» What you need to do
From the data below, tally each line that has "computer" in it, then give that tally without comment.

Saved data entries
┌────────

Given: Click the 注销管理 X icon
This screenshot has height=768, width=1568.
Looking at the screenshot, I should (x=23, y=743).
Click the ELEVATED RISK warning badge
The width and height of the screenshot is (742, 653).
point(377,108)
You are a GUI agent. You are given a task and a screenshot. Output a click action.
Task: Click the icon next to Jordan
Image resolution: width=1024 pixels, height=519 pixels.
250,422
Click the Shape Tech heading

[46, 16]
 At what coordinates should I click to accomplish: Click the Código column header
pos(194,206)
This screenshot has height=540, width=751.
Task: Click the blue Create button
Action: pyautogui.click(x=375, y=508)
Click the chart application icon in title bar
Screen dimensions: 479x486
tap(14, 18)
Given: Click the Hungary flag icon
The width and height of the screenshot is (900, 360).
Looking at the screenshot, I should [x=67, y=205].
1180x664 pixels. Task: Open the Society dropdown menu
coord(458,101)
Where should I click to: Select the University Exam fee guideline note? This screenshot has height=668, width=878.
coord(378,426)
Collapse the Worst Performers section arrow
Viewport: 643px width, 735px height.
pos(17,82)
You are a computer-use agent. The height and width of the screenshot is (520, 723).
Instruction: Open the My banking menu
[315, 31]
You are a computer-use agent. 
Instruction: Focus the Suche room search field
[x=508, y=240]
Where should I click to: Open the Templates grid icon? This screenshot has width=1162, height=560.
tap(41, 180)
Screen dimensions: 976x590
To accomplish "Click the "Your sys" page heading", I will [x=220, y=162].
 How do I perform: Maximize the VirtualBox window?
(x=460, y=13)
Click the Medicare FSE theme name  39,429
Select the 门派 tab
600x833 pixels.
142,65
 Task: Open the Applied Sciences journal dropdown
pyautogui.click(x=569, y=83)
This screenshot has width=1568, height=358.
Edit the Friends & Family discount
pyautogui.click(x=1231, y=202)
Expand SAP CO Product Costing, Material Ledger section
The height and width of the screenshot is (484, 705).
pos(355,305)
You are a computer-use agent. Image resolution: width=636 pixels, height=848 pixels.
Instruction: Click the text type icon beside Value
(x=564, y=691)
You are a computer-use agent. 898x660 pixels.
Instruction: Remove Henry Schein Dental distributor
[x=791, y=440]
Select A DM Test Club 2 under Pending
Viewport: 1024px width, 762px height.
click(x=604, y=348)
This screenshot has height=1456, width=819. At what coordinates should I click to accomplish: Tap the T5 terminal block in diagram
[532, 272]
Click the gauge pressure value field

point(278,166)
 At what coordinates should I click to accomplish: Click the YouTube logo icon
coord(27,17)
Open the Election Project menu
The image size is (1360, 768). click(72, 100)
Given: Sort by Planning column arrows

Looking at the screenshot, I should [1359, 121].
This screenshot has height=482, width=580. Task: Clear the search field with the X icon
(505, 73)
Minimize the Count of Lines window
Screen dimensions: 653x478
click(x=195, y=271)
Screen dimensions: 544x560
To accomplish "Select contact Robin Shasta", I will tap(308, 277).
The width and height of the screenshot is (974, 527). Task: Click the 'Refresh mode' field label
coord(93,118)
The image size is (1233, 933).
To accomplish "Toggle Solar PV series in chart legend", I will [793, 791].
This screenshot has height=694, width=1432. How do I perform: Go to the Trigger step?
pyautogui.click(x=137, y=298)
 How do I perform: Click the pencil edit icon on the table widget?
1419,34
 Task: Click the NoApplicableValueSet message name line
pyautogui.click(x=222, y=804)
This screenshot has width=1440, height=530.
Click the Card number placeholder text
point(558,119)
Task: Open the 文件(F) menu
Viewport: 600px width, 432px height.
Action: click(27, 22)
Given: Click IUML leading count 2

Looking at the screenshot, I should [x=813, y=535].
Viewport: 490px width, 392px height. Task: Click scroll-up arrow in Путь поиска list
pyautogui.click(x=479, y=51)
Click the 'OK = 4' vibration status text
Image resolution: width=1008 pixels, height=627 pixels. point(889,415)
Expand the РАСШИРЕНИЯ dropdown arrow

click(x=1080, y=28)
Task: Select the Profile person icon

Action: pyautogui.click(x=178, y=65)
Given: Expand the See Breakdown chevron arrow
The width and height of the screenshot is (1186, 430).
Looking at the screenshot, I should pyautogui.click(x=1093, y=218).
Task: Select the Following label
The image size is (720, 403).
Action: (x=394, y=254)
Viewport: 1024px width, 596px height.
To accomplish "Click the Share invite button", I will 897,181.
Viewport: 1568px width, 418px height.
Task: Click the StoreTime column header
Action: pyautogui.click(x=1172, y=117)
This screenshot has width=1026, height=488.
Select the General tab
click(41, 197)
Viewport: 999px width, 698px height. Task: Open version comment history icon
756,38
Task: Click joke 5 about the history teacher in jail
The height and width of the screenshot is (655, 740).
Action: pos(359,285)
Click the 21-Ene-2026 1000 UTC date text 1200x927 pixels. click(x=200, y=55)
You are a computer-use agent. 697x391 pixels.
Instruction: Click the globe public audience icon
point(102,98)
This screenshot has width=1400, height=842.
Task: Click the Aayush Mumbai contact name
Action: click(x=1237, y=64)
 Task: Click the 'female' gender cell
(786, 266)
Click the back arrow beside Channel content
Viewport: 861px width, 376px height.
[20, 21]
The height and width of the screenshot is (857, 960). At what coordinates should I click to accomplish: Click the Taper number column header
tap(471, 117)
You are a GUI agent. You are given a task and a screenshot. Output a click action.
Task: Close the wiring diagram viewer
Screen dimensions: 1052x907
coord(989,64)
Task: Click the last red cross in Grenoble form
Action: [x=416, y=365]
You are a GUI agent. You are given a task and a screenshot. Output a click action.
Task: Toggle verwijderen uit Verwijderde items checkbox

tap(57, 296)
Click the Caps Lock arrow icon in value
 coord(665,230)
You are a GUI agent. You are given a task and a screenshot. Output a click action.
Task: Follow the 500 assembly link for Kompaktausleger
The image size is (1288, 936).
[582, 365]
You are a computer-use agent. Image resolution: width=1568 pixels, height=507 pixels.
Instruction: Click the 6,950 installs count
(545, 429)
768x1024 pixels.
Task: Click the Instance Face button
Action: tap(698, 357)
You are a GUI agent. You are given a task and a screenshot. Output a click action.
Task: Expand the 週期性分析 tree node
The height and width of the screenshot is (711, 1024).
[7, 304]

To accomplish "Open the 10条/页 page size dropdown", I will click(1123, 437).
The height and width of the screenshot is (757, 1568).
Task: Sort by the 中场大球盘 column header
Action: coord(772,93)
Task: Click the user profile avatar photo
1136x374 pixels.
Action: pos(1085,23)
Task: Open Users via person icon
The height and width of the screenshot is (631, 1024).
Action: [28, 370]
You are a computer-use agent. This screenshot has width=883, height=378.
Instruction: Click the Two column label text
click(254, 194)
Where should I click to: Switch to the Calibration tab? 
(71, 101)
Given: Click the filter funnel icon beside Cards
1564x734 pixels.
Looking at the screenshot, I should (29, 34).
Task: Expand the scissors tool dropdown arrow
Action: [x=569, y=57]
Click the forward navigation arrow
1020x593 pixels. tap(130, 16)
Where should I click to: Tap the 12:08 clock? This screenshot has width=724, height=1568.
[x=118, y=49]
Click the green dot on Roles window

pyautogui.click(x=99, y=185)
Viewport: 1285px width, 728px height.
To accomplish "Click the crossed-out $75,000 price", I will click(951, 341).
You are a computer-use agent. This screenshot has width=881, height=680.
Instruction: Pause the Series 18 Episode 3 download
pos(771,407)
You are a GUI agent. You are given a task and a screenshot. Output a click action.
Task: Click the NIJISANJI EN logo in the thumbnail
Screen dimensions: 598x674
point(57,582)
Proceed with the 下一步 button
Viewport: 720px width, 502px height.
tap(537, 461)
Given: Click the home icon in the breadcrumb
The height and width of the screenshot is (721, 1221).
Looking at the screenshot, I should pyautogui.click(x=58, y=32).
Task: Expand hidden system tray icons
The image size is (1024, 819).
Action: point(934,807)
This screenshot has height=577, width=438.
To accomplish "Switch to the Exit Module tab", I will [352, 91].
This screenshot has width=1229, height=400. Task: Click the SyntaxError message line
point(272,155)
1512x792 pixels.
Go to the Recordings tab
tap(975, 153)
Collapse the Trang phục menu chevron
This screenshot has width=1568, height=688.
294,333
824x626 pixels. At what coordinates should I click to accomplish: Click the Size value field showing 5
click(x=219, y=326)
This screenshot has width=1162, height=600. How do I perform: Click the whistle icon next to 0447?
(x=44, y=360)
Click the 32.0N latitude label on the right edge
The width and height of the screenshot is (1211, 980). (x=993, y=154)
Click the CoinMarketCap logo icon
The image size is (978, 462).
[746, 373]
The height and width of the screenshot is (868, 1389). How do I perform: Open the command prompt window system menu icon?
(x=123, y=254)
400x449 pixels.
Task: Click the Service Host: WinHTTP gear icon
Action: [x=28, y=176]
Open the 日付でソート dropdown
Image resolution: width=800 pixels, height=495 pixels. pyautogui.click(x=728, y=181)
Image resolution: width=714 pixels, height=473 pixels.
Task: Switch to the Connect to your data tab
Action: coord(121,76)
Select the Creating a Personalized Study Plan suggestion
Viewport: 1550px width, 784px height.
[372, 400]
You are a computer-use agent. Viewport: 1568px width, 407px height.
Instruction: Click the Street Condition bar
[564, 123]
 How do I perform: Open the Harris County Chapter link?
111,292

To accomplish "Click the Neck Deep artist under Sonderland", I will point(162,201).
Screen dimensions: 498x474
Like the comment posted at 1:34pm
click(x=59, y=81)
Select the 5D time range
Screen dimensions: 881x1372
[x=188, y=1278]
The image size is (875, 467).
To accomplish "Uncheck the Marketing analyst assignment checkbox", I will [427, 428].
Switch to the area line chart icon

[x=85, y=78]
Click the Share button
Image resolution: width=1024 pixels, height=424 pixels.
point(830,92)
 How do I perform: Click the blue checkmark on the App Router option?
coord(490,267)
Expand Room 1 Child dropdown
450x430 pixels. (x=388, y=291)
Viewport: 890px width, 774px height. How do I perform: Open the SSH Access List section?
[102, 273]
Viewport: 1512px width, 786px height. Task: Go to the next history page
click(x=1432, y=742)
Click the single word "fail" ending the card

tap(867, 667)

└────────

» Solution below
9